WORK REQUIRED: Only the lines from the line containing "Refresh the Programs and Features list" to the end of the material belong in the copy; set them down exactly, without pictures.

RECORDS FOR THIS TASK:
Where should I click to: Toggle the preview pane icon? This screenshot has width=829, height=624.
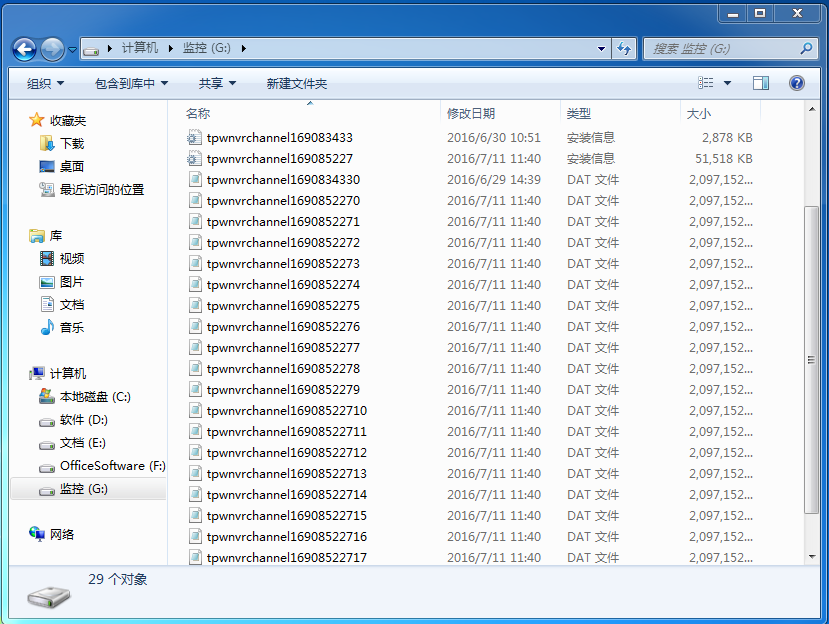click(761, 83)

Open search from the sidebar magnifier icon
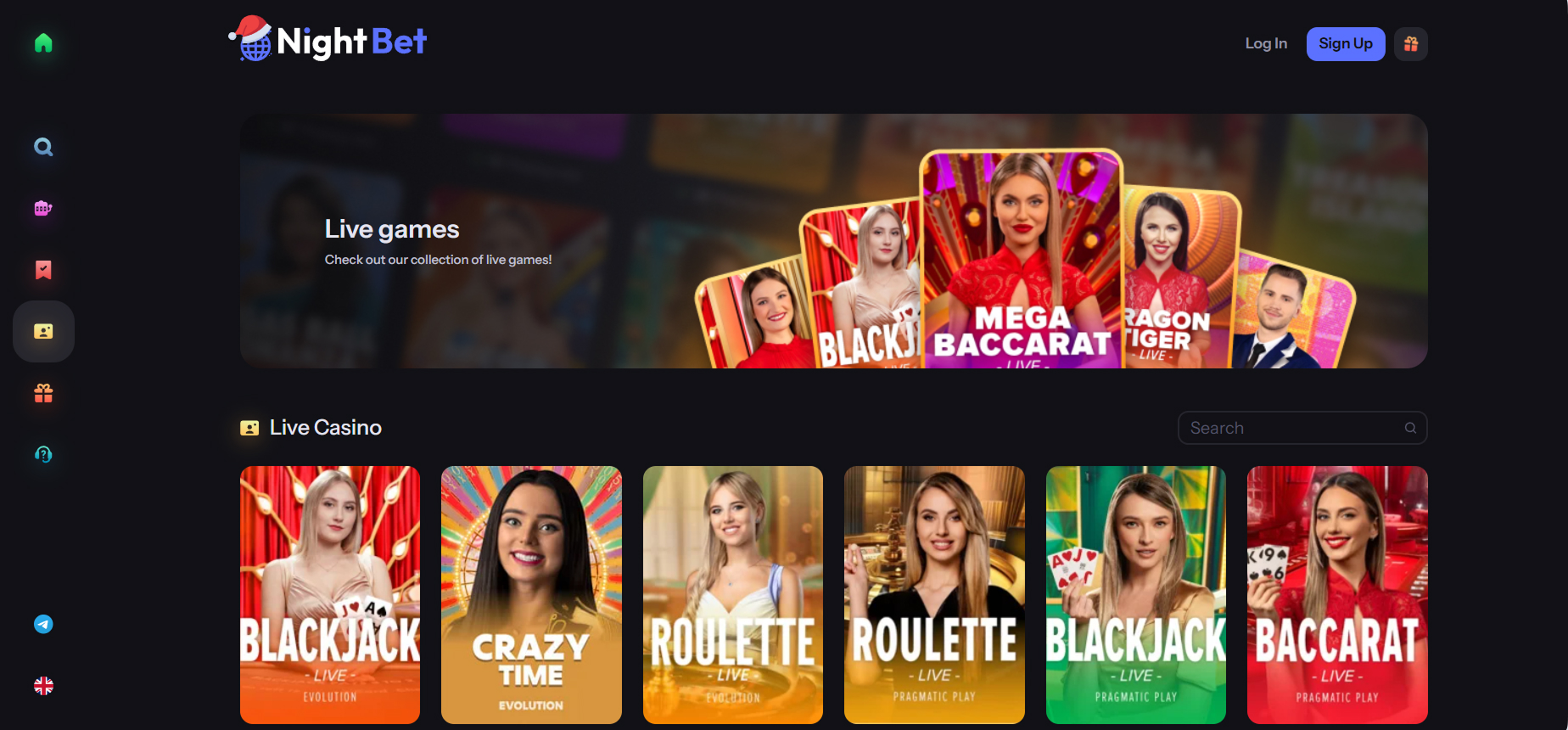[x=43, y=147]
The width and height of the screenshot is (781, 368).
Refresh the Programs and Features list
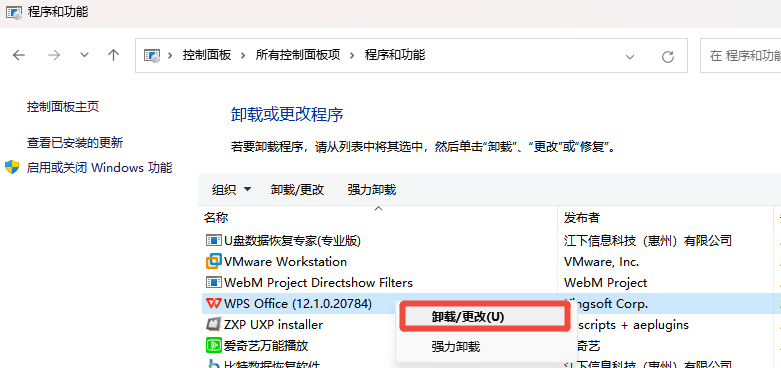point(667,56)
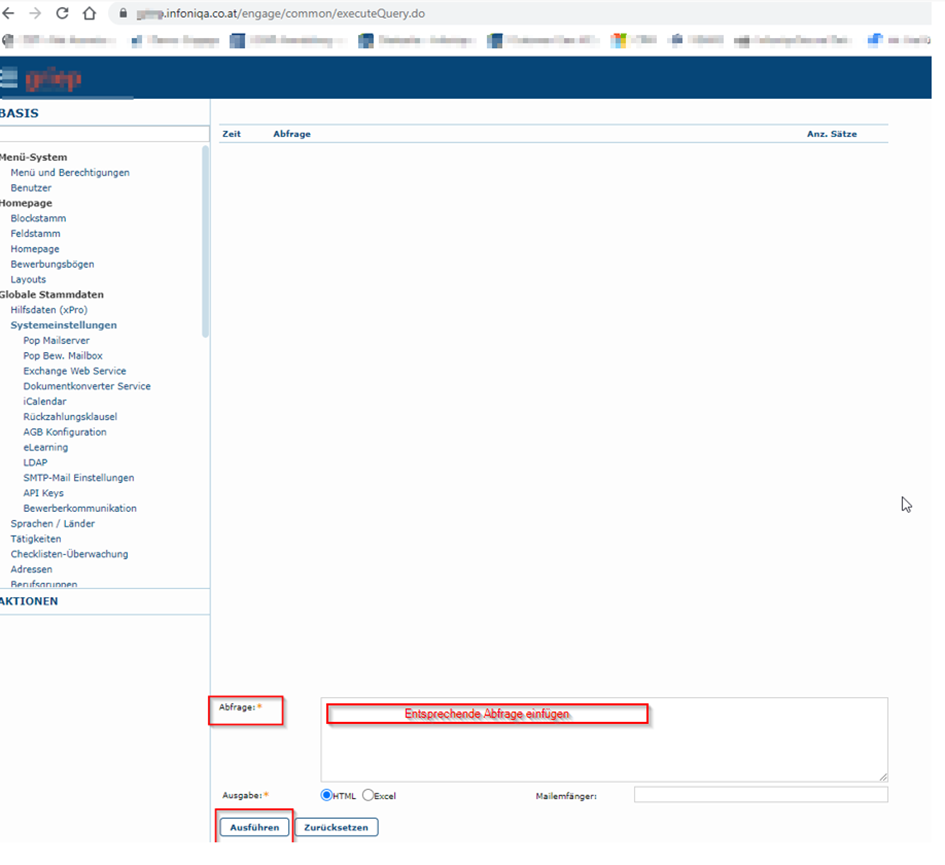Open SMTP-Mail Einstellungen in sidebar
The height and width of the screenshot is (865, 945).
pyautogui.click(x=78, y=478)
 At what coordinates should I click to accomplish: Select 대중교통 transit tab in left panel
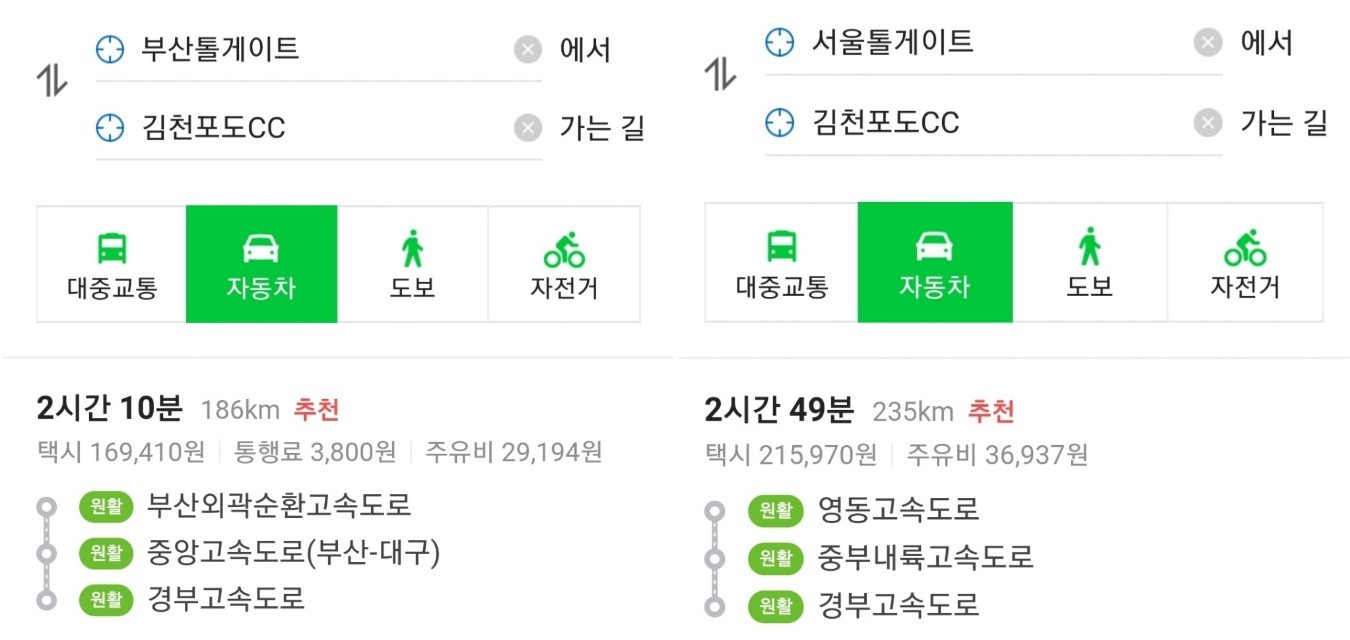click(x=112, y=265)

SOLUTION TO THE PROBLEM:
Refresh the Programs and Features list
point(667,56)
Open SMTP-Mail Einstellungen in sidebar
The height and width of the screenshot is (865, 945).
pyautogui.click(x=78, y=478)
 At what coordinates should I click to accomplish: Select 대중교통 transit tab in left panel
click(x=112, y=265)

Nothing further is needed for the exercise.